Supplied data =
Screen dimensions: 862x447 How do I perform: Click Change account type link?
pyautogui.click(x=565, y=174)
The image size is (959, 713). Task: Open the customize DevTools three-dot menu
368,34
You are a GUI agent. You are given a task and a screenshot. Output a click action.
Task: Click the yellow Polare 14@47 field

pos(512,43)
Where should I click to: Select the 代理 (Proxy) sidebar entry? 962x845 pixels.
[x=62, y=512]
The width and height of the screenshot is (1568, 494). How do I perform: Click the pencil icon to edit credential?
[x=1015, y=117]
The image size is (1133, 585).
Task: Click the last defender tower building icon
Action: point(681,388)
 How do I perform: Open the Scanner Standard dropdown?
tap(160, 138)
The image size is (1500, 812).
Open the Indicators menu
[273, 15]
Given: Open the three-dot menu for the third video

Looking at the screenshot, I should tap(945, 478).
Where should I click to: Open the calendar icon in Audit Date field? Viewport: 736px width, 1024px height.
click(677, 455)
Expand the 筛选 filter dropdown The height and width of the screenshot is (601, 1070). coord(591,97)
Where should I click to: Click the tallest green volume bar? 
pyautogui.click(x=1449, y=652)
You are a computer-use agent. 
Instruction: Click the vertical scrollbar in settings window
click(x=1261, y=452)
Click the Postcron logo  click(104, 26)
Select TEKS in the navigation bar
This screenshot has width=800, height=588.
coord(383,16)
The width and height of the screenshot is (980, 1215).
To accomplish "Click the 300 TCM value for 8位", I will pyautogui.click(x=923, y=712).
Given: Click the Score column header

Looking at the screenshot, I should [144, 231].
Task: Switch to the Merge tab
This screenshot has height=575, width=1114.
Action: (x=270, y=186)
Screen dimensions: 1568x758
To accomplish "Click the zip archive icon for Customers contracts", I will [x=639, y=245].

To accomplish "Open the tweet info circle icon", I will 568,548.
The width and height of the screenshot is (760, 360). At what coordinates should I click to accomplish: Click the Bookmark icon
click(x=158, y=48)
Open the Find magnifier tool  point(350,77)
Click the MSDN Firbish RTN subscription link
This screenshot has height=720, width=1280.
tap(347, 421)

Aim of the task = Repeat every record, keeping each word and mark exactly as it is.

Task result =
Screen dimensions: 862x447 How do I perform: Click Change account type link?
pyautogui.click(x=565, y=174)
The image size is (959, 713). Task: Open the customize DevTools three-dot menu
368,34
You are a GUI agent. You are given a task and a screenshot. Output a click action.
Task: Click the yellow Polare 14@47 field

pos(512,43)
Where should I click to: Select the 代理 (Proxy) sidebar entry? 962x845 pixels.
[x=62, y=512]
The width and height of the screenshot is (1568, 494). How do I perform: Click the pencil icon to edit credential?
[x=1015, y=117]
The image size is (1133, 585).
Task: Click the last defender tower building icon
Action: point(681,388)
 How do I perform: Open the Scanner Standard dropdown?
tap(160, 138)
The image size is (1500, 812).
Open the Indicators menu
[273, 15]
Given: Open the three-dot menu for the third video

Looking at the screenshot, I should tap(945, 478).
Where should I click to: Open the calendar icon in Audit Date field? Viewport: 736px width, 1024px height.
click(677, 455)
Expand the 筛选 filter dropdown The height and width of the screenshot is (601, 1070). coord(591,97)
Where should I click to: Click the tallest green volume bar? 
pyautogui.click(x=1449, y=652)
You are a computer-use agent. 
Instruction: Click the vertical scrollbar in settings window
click(x=1261, y=452)
Click the Postcron logo  click(104, 26)
Select TEKS in the navigation bar
This screenshot has width=800, height=588.
coord(383,16)
The width and height of the screenshot is (980, 1215).
To accomplish "Click the 300 TCM value for 8位", I will pyautogui.click(x=923, y=712).
Given: Click the Score column header

Looking at the screenshot, I should [144, 231].
Task: Switch to the Merge tab
This screenshot has height=575, width=1114.
Action: (x=270, y=186)
Screen dimensions: 1568x758
To accomplish "Click the zip archive icon for Customers contracts", I will [x=639, y=245].

To accomplish "Open the tweet info circle icon", I will 568,548.
The width and height of the screenshot is (760, 360). At what coordinates should I click to accomplish: Click the Bookmark icon
click(x=158, y=48)
Open the Find magnifier tool  point(350,77)
Click the MSDN Firbish RTN subscription link
This screenshot has height=720, width=1280.
tap(347, 421)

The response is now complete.